BIND is refusing to answer queries for a zone because it believes it doesn’t have the correct, up-to-date information to be considered authoritative. This usually means its zone data is either missing, corrupted, or it’s simply not configured to serve it.
The most common culprit is a simple typo in the zone definition within named.conf. BIND is case-sensitive and whitespace-sensitive. A stray space before or after the zone name, or a capitalization mismatch, will cause BIND to ignore the zone entirely.
sudo grep -i "your.zone.name" /etc/named.conf /etc/named.conf.d/*
Fix: Carefully inspect your named.conf and any included files for the exact zone name. Ensure it matches precisely, including case and the absence of leading/trailing whitespace. For example, if your zone is example.com, it should appear as zone "example.com" { ... }; and not zone " example.com" { ... }; or zone "Example.com" { ... };. Restart BIND after correction: sudo systemctl restart named.
Next, check if the zone file itself is actually present and readable by the BIND process. If the zone file is missing or has incorrect permissions, BIND can’t load it.

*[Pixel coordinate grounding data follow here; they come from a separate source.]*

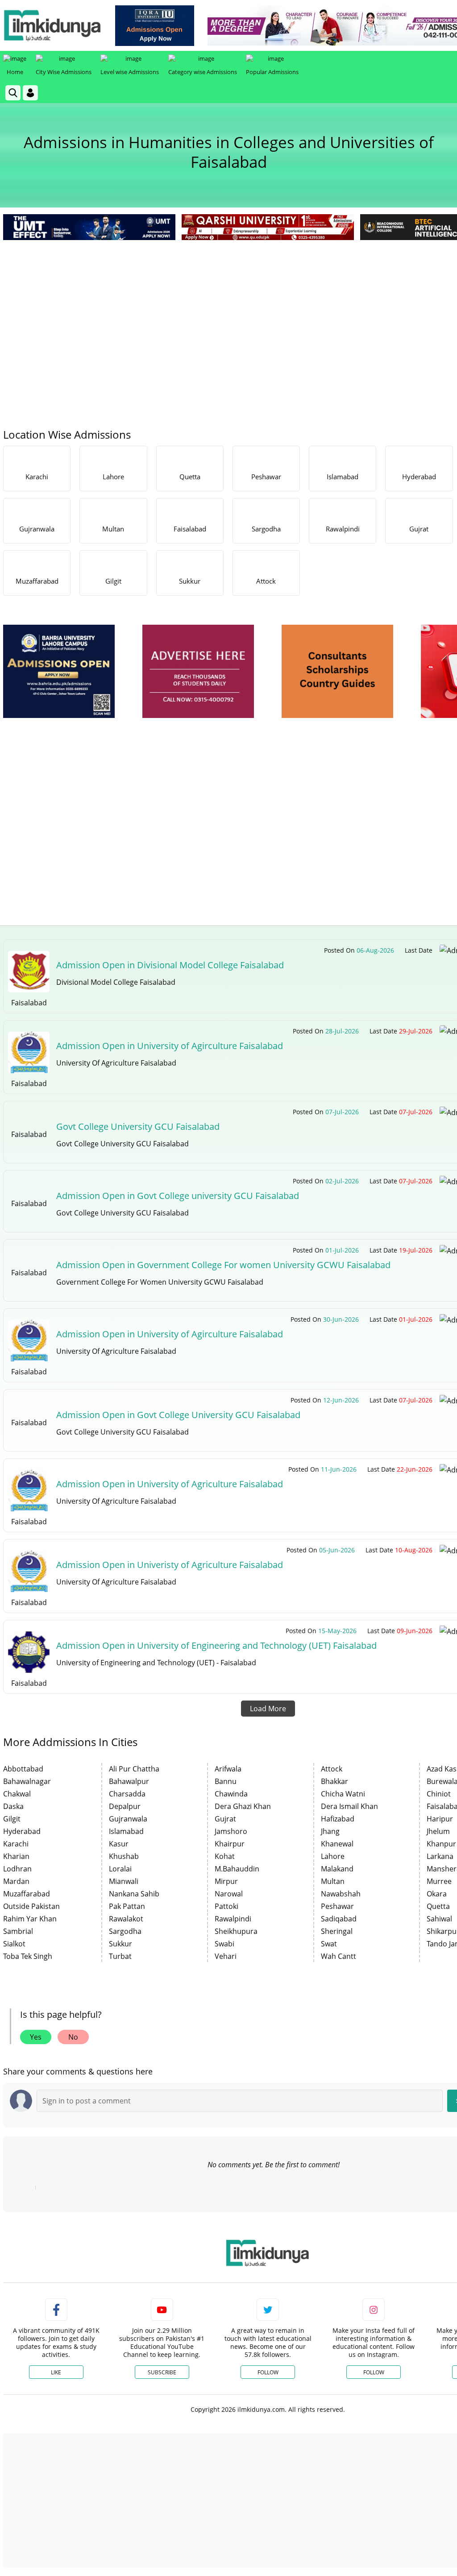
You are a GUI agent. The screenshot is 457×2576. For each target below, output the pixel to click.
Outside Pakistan (31, 1906)
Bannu (226, 1781)
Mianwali (123, 1881)
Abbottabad (23, 1769)
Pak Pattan (127, 1906)
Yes (36, 2037)
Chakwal (17, 1794)
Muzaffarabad (26, 1894)
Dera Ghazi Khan (243, 1806)
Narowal (229, 1894)
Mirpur (226, 1881)
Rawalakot (126, 1919)
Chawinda (231, 1794)
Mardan (16, 1881)
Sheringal (337, 1931)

ls -l /var/named/your.zone.name.db
Fix: Verify the zone file exists at the path specified in named.conf. Ensure the file permissions allow the named user (often named or bind) to read it. For example: sudo chown named:named /var/named/example.com.db and sudo chmod 644 /var/named/example.com.db. Then, check BIND’s logs for specific file loading errors: sudo journalctl -u named -f.

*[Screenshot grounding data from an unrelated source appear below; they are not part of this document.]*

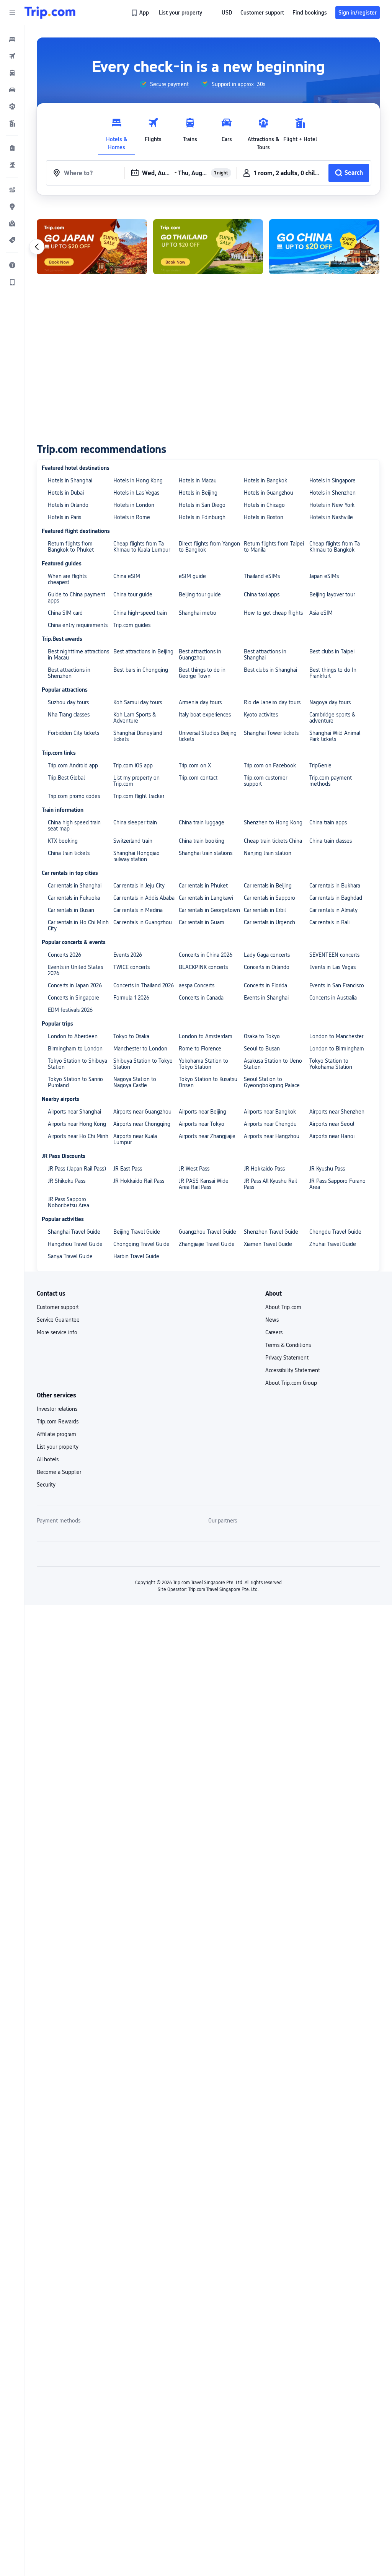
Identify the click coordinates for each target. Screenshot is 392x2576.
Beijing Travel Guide (136, 1232)
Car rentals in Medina (138, 910)
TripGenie (320, 765)
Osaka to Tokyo (262, 1036)
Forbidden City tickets (73, 733)
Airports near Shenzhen (336, 1112)
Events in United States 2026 (75, 970)
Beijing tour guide (200, 594)
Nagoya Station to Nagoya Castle (134, 1082)
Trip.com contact (198, 778)
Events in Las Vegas (332, 967)
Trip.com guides (131, 625)
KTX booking (63, 841)
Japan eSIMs (324, 576)
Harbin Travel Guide (136, 1256)
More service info (57, 1332)
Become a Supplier (59, 1472)
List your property (57, 1447)
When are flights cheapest (67, 579)
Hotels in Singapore (332, 480)
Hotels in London (133, 505)
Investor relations (57, 1409)
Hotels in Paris (64, 517)
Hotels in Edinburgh (202, 517)
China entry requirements (78, 625)
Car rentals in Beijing (268, 886)
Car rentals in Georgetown (209, 910)
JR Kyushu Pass (327, 1169)
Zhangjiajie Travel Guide (207, 1244)
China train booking (201, 841)
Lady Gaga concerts (267, 955)
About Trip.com (283, 1307)
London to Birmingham (336, 1048)
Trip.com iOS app (133, 765)
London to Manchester (336, 1036)
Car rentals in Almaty (333, 910)
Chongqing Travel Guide (141, 1244)
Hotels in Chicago (264, 505)
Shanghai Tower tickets (271, 733)
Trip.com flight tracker (138, 796)
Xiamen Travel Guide (268, 1244)
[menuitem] (12, 39)
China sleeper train (135, 822)
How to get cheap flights (273, 613)
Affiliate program (56, 1434)
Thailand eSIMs (262, 576)
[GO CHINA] (324, 246)
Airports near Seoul (331, 1124)
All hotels (48, 1459)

A corrupt zone file, often due to incomplete transfers or manual editing errors, will prevent BIND from parsing it. This can manifest as a "not authoritative" error if BIND fails to load the file during startup or reload.
sudo named-checkzone your.zone.name /var/named/your.zone.name.db
Fix: Run named-checkzone on your zone file. It will report syntax errors. Common issues include missing closing semicolons, incorrect record types, or invalid IP addresses. Correct the syntax errors reported by named-checkzone and reload BIND: sudo rndc reload your.zone.name.

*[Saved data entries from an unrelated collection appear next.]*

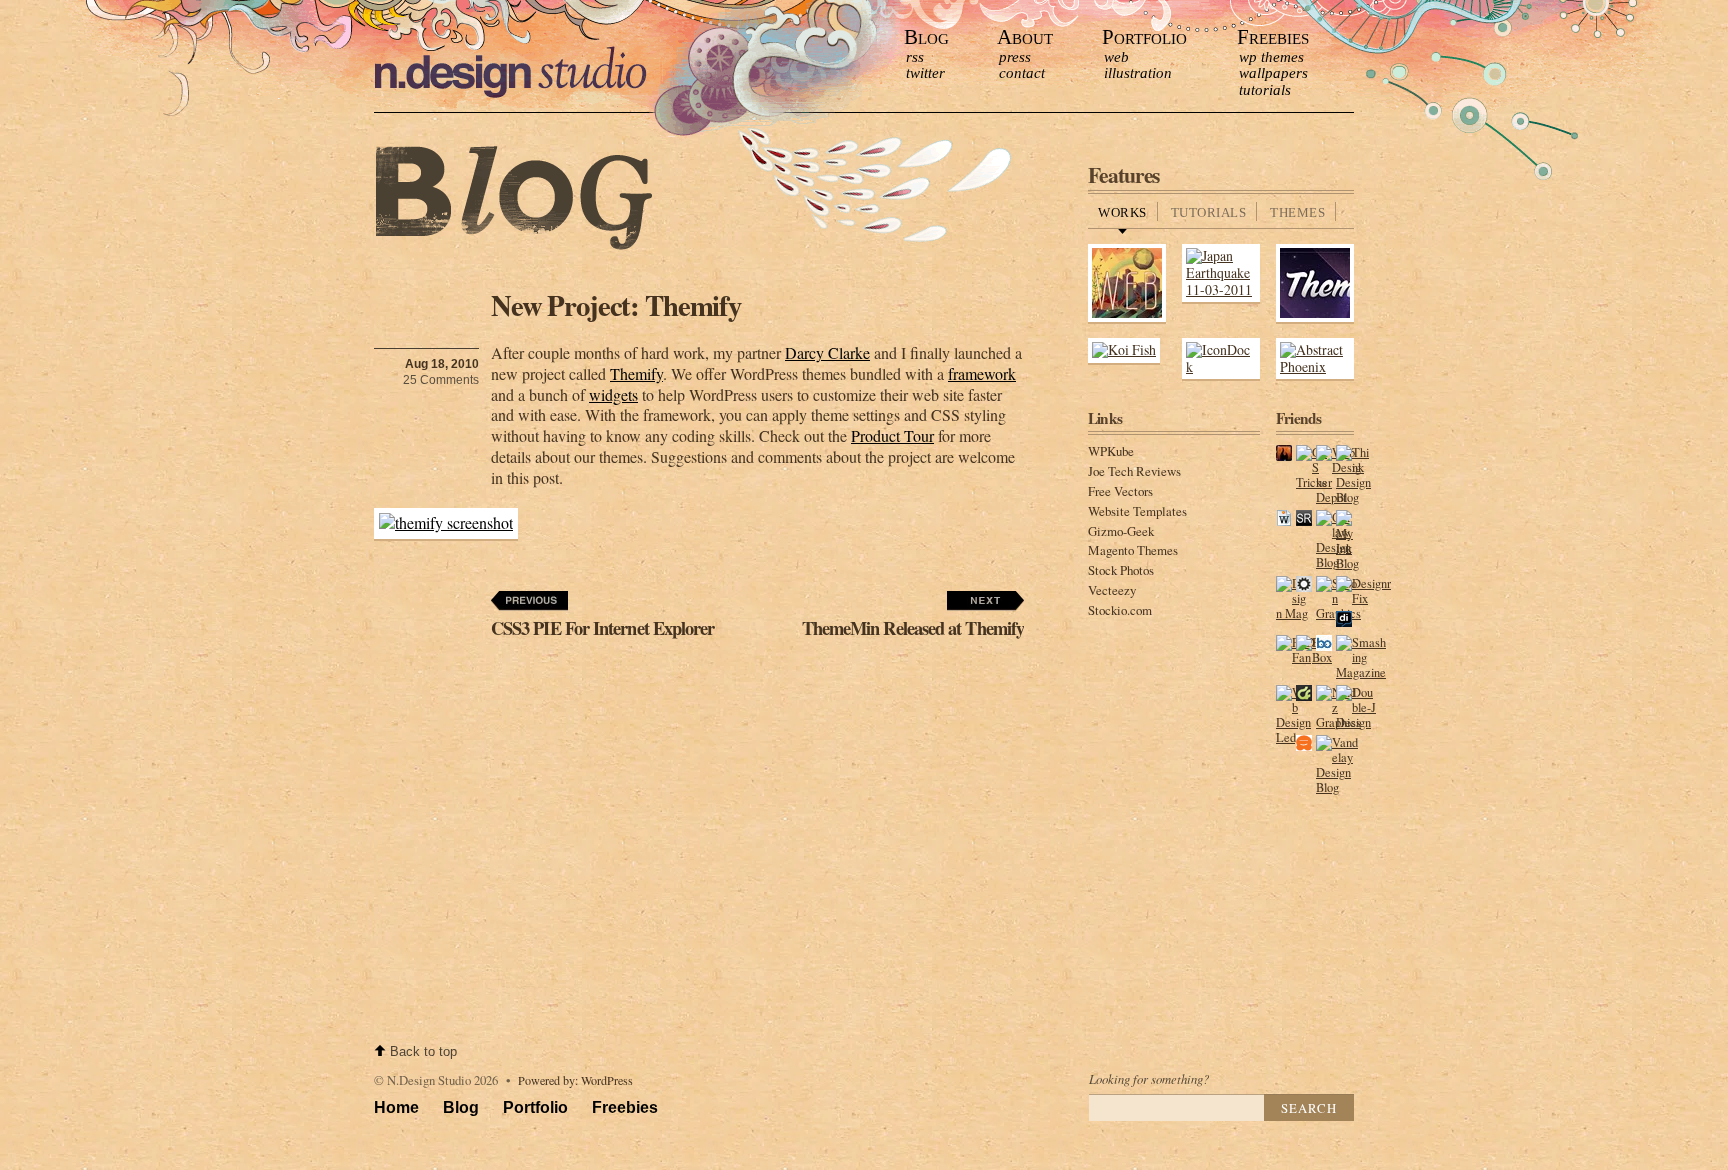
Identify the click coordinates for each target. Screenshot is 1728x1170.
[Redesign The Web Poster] (1127, 318)
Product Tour (892, 435)
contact (1022, 73)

If you’re running BIND as a slave server, the zone transfer from the master might have failed, leaving the slave with an old or empty zone file.
sudo rndc zonestatus your.zone.name
Fix: On the slave server, check the zonestatus output for the serial number. If it’s old or 0, the transfer likely failed. Check the master server’s logs for AXFR/IXFR denial or errors. On the slave, you can force a re-transfer with sudo rndc retransfer your.zone.name. Ensure the master allows zone transfers (allow-transfer) to the slave’s IP address.
BIND’s configuration might explicitly deny serving the zone, even if it’s present. This is often a security measure.
sudo grep -i "allow-query" /etc/named.conf /etc/named.conf.d/*
sudo grep -i "allow-transfer" /etc/named.conf /etc/named.conf.d/*
Fix: Examine the allow-query and allow-transfer directives within your zone definition in named.conf. If the IP address of the client making the query (or the slave server asking for a transfer) is not explicitly listed or covered by a broader ACL, BIND will deny the request. Add the necessary IP addresses or ACLs. For example: allow-query { localhost; 192.168.1.0/24; };.
A more subtle issue is when BIND has a stale cache entry for the zone’s SOA record. Even if the zone data is corrected, BIND might still be referencing an old SOA that indicates it’s not authoritative.
dig soa your.zone.name @localhost
Fix: If the SOA serial number returned by dig is old, it might indicate a caching issue or that BIND hasn’t fully reloaded. Try clearing BIND’s cache with sudo rndc flushname your.zone.name and then reload BIND entirely (sudo systemctl restart named).
The next error you’ll likely encounter is a SERVFAIL response if BIND is still unable to resolve queries due to a different underlying issue, such as network connectivity problems to upstream DNS servers.